Brian R. Gordon, CPA

Gaming Industry: Performance Review

Following the U.S. Supreme Court’s May 2018 decision that overturned the national sports wagering ban, a number of established gaming companies and sports betting operators have seized opportunities to enter new markets and explore fresh avenues to expand the reach of their brands. Major players including MGM Resorts International (MGM), Caesars Entertainment, Inc. (CZR) and William Hill US (WIMHY) have forged relationships with professional sports leagues and teams across the country, paving the way for new partnerships likely to be replicated by others in the future. In addition, regional operators continue to make moves in this evolving market space. For example, Boyd Gaming recently announced a strategic partnership with FanDuel Group. Sports wagering is legal and active in a half dozen or so states, and that number is expected to escalate in the coming years. In addition to the latest activity in the sports wagering world, a handful of company performances are included as well.
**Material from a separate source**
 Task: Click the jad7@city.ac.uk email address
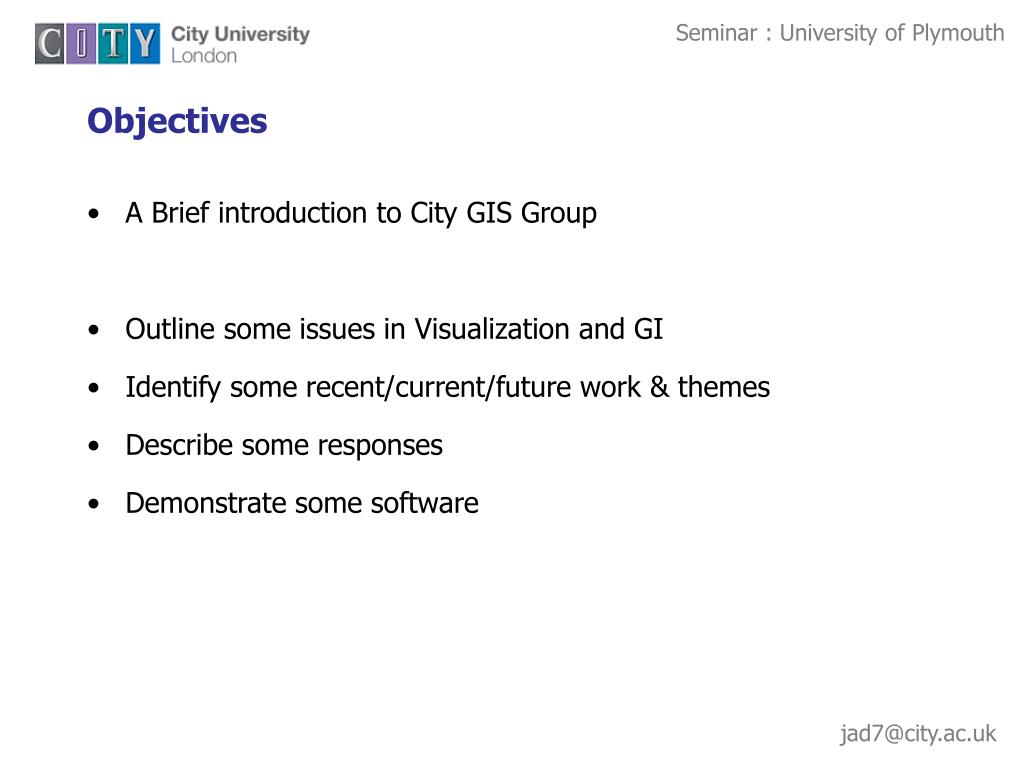tap(918, 733)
In July 2018, the National Basketball Association (NBA) announced MGM as its exclusive “official gaming partner,” marking the first such deal between a professional sports league and a gaming company in the U.S. Under the $25.0 million three-year contract, MGM will be promoted across the league’s marketing channels, including NBA.com, NBA TV, NBA-owned apps and social media accounts. MGM will also be able to utilize official NBA and WBNA branding and data across its sports wagering locations in the U.S. The non-exclusive engagement permits the NBA to enter into similar agreements with other companies also seeking the licensing of its official data.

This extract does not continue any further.